LISTED RECORDS section start

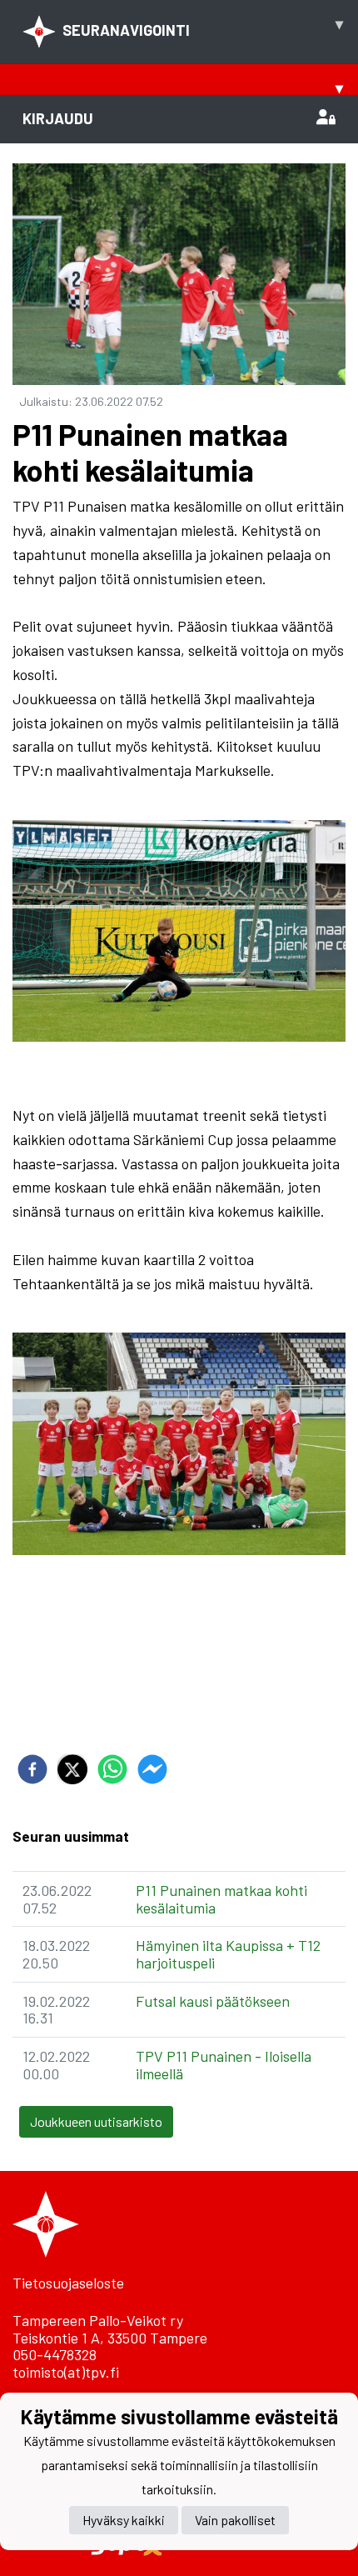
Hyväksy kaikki (123, 2520)
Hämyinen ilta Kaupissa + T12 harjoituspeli (228, 1954)
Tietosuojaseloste (68, 2282)
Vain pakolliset (235, 2520)
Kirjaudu (57, 118)
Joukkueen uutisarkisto (96, 2121)
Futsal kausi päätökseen (213, 2001)
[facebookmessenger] (152, 1769)
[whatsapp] (112, 1769)
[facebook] (32, 1769)
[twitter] (72, 1769)
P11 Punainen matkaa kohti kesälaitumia (221, 1899)
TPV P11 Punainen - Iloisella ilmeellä (223, 2065)
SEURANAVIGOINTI (202, 26)
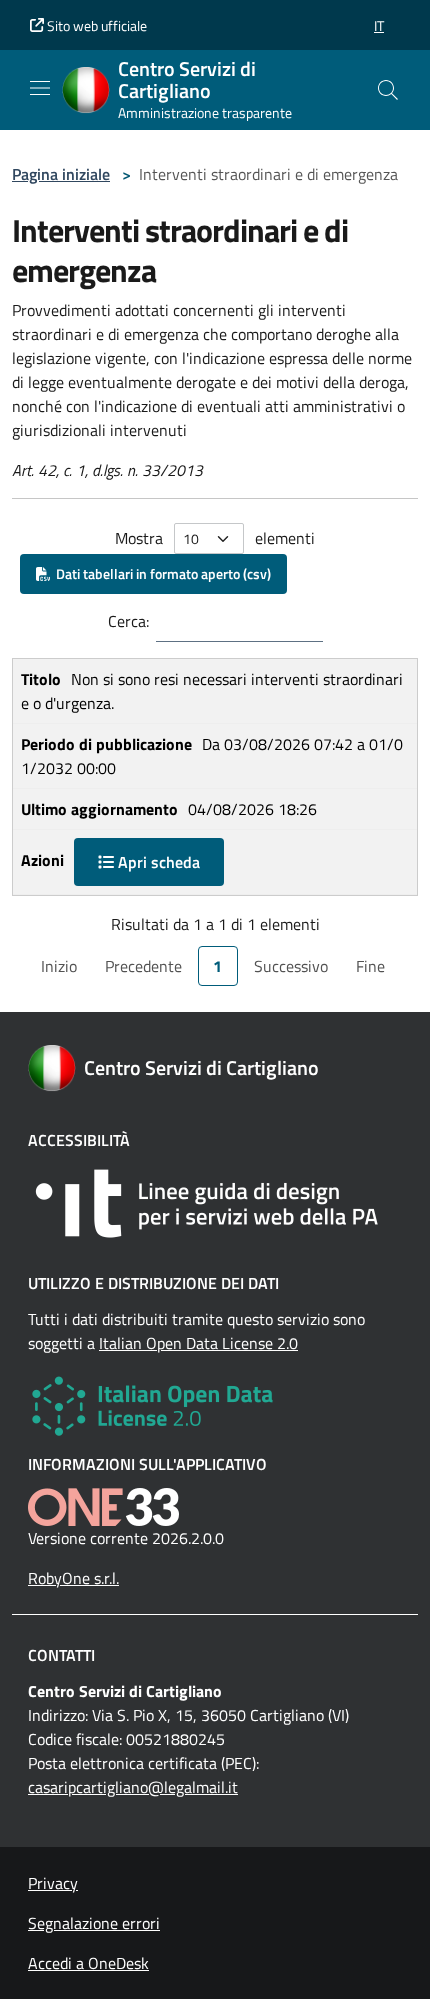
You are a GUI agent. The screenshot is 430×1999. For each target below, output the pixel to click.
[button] (379, 25)
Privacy (53, 1883)
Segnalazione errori (94, 1923)
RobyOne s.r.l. (73, 1578)
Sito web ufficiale (95, 25)
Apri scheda (157, 862)
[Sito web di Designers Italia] (215, 1203)
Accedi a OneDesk (88, 1963)
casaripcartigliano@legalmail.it (133, 1787)
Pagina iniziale (61, 174)
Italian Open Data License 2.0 (198, 1343)
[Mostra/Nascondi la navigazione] (40, 88)
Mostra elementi (215, 538)
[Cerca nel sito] (388, 90)
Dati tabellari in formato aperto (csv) (160, 573)
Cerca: (128, 621)
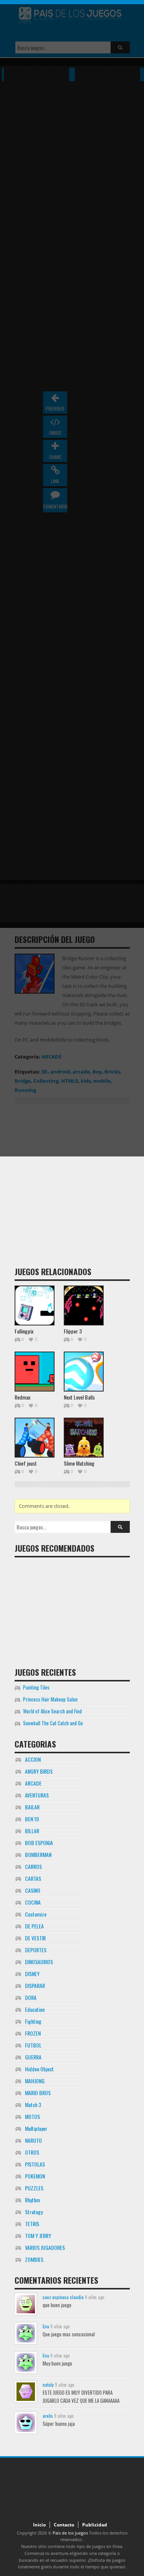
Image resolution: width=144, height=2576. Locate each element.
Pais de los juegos (70, 2533)
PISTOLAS (35, 2164)
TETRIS (32, 2224)
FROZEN (33, 2033)
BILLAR (32, 1831)
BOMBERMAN (38, 1854)
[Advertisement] (72, 1188)
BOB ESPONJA (39, 1843)
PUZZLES (34, 2188)
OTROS (32, 2152)
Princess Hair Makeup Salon (50, 1699)
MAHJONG (35, 2081)
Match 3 (33, 2105)
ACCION (33, 1759)
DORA (30, 1997)
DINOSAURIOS (39, 1962)
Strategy (34, 2212)
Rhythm (32, 2200)
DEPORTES (35, 1950)
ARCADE (33, 1783)
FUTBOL (33, 2045)
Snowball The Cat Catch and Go (53, 1723)
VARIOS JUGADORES (45, 2247)
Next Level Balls (79, 1397)
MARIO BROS (38, 2093)
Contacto (64, 2524)
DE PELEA (34, 1926)
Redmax (22, 1397)
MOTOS (32, 2116)
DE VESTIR (35, 1938)
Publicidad (94, 2524)
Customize (35, 1914)
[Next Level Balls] (83, 1371)
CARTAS (33, 1878)
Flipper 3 (73, 1331)
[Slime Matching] (83, 1437)
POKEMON (35, 2176)
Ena (46, 2326)
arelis (48, 2415)
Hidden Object (39, 2069)
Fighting (33, 2021)
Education (35, 2009)
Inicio (39, 2524)
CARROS (33, 1866)
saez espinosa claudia (63, 2297)
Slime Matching (79, 1463)
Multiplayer (36, 2128)
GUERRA (33, 2057)
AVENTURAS (37, 1795)
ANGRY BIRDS (39, 1771)
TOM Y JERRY (38, 2235)
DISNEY (32, 1974)
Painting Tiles (36, 1687)
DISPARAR (35, 1985)
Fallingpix (24, 1331)
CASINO (32, 1890)
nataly (48, 2384)
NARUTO (33, 2140)
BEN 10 (32, 1819)
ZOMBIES (34, 2259)
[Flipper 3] (83, 1305)
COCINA (33, 1902)
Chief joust (26, 1463)
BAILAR (32, 1807)
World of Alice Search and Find (52, 1711)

LISTED RECORDS section end

### ACTION ITEM
Could you print the material above word for word and skip the images?

### YOUR SOLUTION
Hyväksy kaikki (123, 2520)
Hämyinen ilta Kaupissa + T12 harjoituspeli (228, 1954)
Tietosuojaseloste (68, 2282)
Vain pakolliset (235, 2520)
Kirjaudu (57, 118)
Joukkueen uutisarkisto (96, 2121)
Futsal kausi päätökseen (213, 2001)
[facebookmessenger] (152, 1769)
[whatsapp] (112, 1769)
[facebook] (32, 1769)
[twitter] (72, 1769)
P11 Punainen matkaa kohti kesälaitumia (221, 1899)
TPV P11 Punainen - Iloisella ilmeellä (223, 2065)
SEURANAVIGOINTI (202, 26)
You are a GUI agent. The screenshot is 430×1999. For each target below, output the pixel to click.
[button] (379, 25)
Privacy (53, 1883)
Segnalazione errori (94, 1923)
RobyOne s.r.l. (73, 1578)
Sito web ufficiale (95, 25)
Apri scheda (157, 862)
[Sito web di Designers Italia] (215, 1203)
Accedi a OneDesk (88, 1963)
casaripcartigliano@legalmail.it (133, 1787)
Pagina iniziale (61, 174)
Italian Open Data License 2.0 (198, 1343)
[Mostra/Nascondi la navigazione] (40, 88)
Mostra elementi (215, 538)
[Cerca nel sito] (388, 90)
Dati tabellari in formato aperto (csv) (160, 573)
Cerca: (128, 621)
Image resolution: width=144, height=2576. Locate each element.
Pais de los juegos (70, 2533)
PISTOLAS (35, 2164)
TETRIS (32, 2224)
FROZEN (33, 2033)
BILLAR (32, 1831)
BOMBERMAN (38, 1854)
[Advertisement] (72, 1188)
BOB ESPONJA (39, 1843)
PUZZLES (34, 2188)
OTROS (32, 2152)
Princess Hair Makeup Salon (50, 1699)
MAHJONG (35, 2081)
Match 3 (33, 2105)
ACCION (33, 1759)
DORA (30, 1997)
DINOSAURIOS (39, 1962)
Strategy (34, 2212)
Rhythm (32, 2200)
DEPORTES (35, 1950)
ARCADE (33, 1783)
FUTBOL (33, 2045)
Snowball The Cat Catch and Go (53, 1723)
VARIOS JUGADORES (45, 2247)
Next Level Balls (79, 1397)
MARIO BROS (38, 2093)
Contacto (64, 2524)
DE PELEA (34, 1926)
Redmax (22, 1397)
MOTOS (32, 2116)
DE VESTIR (35, 1938)
Publicidad (94, 2524)
Customize (35, 1914)
[Next Level Balls] (83, 1371)
CARTAS (33, 1878)
Flipper 3 (73, 1331)
[Slime Matching] (83, 1437)
POKEMON (35, 2176)
Ena (46, 2326)
arelis (48, 2415)
Hidden Object (39, 2069)
Fighting (33, 2021)
Education (35, 2009)
Inicio (39, 2524)
CARROS (33, 1866)
saez espinosa claudia (63, 2297)
Slime Matching (79, 1463)
Multiplayer (36, 2128)
GUERRA (33, 2057)
AVENTURAS (37, 1795)
ANGRY BIRDS (39, 1771)
TOM Y JERRY (38, 2235)
DISNEY (32, 1974)
Painting Tiles (36, 1687)
DISPARAR (35, 1985)
Fallingpix (24, 1331)
CASINO (32, 1890)
nataly (48, 2384)
NARUTO (33, 2140)
BEN 10 (32, 1819)
ZOMBIES (34, 2259)
[Flipper 3] (83, 1305)
COCINA (33, 1902)
Chief joust (26, 1463)
BAILAR (32, 1807)
World of Alice Search and Find (52, 1711)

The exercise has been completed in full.